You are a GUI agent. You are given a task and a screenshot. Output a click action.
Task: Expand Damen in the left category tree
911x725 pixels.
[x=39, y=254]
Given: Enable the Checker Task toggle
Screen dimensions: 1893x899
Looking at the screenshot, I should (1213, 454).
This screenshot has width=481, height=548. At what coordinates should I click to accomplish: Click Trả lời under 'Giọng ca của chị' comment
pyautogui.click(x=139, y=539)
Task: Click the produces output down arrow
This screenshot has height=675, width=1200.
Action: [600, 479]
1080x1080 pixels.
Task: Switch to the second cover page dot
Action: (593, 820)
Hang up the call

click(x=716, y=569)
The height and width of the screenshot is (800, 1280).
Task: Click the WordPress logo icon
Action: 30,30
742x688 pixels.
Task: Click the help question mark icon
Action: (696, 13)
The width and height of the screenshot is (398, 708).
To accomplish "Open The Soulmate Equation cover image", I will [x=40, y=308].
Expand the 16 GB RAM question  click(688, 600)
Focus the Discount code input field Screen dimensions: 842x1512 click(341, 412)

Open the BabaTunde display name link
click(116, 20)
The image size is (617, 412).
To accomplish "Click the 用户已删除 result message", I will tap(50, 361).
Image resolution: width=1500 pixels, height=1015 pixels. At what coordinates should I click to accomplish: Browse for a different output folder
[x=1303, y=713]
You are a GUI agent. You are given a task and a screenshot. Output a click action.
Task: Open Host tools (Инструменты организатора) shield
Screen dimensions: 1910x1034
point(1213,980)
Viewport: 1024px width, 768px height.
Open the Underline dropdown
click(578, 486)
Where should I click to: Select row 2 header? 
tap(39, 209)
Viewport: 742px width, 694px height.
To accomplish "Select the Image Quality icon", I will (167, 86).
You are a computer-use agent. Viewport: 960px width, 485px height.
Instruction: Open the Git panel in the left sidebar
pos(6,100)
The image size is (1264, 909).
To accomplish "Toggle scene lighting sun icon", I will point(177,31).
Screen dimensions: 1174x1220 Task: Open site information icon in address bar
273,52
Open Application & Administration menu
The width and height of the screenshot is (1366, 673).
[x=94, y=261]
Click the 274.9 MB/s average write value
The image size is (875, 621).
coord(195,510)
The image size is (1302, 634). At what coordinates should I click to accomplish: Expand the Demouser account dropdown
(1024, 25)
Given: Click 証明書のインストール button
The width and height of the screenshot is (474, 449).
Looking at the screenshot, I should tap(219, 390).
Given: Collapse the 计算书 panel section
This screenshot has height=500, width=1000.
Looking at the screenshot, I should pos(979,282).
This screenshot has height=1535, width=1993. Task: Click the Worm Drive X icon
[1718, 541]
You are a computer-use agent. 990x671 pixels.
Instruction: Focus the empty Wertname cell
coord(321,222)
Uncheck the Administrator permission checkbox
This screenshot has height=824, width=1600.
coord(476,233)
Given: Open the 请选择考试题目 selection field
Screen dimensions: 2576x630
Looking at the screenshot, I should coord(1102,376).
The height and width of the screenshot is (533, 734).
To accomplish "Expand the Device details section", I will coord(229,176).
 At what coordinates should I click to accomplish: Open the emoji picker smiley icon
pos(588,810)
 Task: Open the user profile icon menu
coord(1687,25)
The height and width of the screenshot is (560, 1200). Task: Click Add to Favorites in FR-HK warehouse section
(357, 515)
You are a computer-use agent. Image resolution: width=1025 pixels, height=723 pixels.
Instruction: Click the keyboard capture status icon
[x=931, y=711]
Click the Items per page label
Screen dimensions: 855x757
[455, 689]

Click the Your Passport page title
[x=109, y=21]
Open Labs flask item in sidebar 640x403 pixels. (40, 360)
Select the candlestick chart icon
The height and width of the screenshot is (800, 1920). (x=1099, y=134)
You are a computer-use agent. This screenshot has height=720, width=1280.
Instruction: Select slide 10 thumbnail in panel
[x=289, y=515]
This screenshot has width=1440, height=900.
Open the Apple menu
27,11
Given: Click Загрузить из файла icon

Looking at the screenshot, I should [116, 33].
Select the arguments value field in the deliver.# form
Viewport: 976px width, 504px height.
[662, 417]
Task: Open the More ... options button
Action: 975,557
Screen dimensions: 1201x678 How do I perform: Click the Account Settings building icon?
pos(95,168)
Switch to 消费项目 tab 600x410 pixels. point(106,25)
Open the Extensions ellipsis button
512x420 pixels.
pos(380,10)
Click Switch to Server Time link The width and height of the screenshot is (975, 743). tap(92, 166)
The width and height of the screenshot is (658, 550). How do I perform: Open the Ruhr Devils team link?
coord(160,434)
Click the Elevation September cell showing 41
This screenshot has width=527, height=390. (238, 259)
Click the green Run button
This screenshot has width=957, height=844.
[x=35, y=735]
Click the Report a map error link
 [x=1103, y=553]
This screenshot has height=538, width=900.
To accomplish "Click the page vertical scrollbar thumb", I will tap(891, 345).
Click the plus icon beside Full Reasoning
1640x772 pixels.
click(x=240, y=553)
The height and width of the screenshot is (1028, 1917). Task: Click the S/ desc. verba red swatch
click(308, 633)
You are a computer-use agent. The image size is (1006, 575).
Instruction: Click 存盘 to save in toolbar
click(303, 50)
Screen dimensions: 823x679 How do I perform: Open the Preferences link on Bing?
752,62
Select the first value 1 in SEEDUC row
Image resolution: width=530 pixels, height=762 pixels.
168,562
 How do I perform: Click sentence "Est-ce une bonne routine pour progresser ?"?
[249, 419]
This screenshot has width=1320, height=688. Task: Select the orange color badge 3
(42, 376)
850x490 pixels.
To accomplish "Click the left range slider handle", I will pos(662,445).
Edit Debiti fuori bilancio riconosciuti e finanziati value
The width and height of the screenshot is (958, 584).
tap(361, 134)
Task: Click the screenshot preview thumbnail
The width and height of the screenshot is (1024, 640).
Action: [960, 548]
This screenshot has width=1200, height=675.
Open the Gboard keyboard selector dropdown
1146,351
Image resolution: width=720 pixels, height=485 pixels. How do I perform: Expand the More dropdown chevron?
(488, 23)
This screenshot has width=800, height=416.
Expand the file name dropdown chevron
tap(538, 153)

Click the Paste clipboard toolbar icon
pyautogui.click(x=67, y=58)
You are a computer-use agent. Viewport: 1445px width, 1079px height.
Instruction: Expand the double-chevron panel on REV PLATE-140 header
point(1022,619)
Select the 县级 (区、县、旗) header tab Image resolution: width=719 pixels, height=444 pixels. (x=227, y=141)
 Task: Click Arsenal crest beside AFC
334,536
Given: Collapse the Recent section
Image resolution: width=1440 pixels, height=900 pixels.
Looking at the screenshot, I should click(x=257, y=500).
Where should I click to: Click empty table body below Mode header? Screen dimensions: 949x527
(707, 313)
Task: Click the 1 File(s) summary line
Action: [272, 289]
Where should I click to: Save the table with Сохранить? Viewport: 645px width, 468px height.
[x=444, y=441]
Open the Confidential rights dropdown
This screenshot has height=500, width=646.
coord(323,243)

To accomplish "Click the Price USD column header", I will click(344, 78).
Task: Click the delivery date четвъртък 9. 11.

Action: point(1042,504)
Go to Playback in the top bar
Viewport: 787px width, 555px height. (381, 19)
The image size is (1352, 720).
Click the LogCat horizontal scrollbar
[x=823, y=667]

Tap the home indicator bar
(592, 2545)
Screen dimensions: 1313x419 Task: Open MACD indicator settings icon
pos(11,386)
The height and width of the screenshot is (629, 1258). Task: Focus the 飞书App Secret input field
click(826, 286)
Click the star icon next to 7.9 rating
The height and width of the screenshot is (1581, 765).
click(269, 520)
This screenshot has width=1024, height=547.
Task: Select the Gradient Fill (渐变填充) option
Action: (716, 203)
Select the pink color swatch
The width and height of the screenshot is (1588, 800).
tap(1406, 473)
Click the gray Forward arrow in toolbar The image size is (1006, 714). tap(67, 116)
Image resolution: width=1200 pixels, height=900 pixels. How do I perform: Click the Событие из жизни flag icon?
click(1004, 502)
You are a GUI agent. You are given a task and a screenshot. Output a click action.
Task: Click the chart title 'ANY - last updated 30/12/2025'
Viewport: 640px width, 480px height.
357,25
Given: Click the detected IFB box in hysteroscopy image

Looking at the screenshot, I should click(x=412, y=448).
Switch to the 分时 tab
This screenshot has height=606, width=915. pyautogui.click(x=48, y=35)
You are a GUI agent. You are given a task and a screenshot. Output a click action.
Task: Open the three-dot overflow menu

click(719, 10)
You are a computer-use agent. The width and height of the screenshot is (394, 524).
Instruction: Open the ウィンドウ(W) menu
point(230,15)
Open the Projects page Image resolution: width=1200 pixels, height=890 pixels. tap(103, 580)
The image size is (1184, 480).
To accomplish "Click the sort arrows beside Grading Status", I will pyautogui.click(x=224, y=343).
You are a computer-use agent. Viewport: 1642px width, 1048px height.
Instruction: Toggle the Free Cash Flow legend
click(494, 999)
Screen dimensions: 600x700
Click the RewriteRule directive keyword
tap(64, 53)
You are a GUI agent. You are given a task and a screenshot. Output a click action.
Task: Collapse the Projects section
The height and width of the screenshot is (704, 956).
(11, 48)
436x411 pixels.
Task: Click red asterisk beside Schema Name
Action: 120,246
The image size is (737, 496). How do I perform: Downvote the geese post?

Activity:
An exact copy of the lines above, from the one containing "The height and width of the screenshot is (1028, 1917)." through the one containing "850x490 pixels.", is the whole of the answer.

Output of the task:
The height and width of the screenshot is (1028, 1917). Task: Click the S/ desc. verba red swatch
click(308, 633)
You are a computer-use agent. The image size is (1006, 575).
Instruction: Click 存盘 to save in toolbar
click(303, 50)
Screen dimensions: 823x679 How do I perform: Open the Preferences link on Bing?
752,62
Select the first value 1 in SEEDUC row
Image resolution: width=530 pixels, height=762 pixels.
168,562
 How do I perform: Click sentence "Est-ce une bonne routine pour progresser ?"?
[249, 419]
This screenshot has width=1320, height=688. Task: Select the orange color badge 3
(42, 376)
850x490 pixels.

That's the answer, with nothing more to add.